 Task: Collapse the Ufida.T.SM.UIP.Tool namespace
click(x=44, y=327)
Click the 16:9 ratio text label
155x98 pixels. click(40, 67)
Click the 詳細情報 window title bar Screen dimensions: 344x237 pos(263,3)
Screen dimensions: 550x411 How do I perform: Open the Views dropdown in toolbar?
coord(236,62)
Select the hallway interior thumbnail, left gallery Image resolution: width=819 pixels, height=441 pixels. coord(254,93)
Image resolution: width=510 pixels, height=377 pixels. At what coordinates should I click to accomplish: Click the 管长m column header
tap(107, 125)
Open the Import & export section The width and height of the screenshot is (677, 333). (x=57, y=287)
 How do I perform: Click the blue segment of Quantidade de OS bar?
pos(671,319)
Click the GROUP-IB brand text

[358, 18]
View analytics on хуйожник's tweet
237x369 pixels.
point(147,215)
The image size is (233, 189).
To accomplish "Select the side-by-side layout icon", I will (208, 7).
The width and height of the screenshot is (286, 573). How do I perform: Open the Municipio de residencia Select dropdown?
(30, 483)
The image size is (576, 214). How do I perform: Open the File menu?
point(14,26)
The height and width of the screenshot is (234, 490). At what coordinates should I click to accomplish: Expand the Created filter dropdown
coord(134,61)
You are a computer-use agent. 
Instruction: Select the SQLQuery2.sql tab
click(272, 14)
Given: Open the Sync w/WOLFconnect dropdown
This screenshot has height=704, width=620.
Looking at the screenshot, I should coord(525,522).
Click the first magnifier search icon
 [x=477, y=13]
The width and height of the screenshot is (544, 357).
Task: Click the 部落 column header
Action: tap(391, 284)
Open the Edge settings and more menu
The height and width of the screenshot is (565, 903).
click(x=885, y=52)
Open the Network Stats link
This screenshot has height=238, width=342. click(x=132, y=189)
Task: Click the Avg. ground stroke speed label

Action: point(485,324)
------------------------------------------------------------------------
What this task involves: Output the complete set of records word for word.

Finished task:
 Task: Collapse the Ufida.T.SM.UIP.Tool namespace
click(x=44, y=327)
Click the 16:9 ratio text label
155x98 pixels. click(40, 67)
Click the 詳細情報 window title bar Screen dimensions: 344x237 pos(263,3)
Screen dimensions: 550x411 How do I perform: Open the Views dropdown in toolbar?
coord(236,62)
Select the hallway interior thumbnail, left gallery Image resolution: width=819 pixels, height=441 pixels. coord(254,93)
Image resolution: width=510 pixels, height=377 pixels. At what coordinates should I click to accomplish: Click the 管长m column header
tap(107, 125)
Open the Import & export section The width and height of the screenshot is (677, 333). (x=57, y=287)
 How do I perform: Click the blue segment of Quantidade de OS bar?
pos(671,319)
Click the GROUP-IB brand text

[358, 18]
View analytics on хуйожник's tweet
237x369 pixels.
point(147,215)
The image size is (233, 189).
To accomplish "Select the side-by-side layout icon", I will (208, 7).
The width and height of the screenshot is (286, 573). How do I perform: Open the Municipio de residencia Select dropdown?
(30, 483)
The image size is (576, 214). How do I perform: Open the File menu?
point(14,26)
The height and width of the screenshot is (234, 490). At what coordinates should I click to accomplish: Expand the Created filter dropdown
coord(134,61)
You are a computer-use agent. 
Instruction: Select the SQLQuery2.sql tab
click(272, 14)
Given: Open the Sync w/WOLFconnect dropdown
This screenshot has height=704, width=620.
Looking at the screenshot, I should coord(525,522).
Click the first magnifier search icon
 [x=477, y=13]
The width and height of the screenshot is (544, 357).
Task: Click the 部落 column header
Action: tap(391, 284)
Open the Edge settings and more menu
The height and width of the screenshot is (565, 903).
click(x=885, y=52)
Open the Network Stats link
This screenshot has height=238, width=342. click(x=132, y=189)
Task: Click the Avg. ground stroke speed label

Action: point(485,324)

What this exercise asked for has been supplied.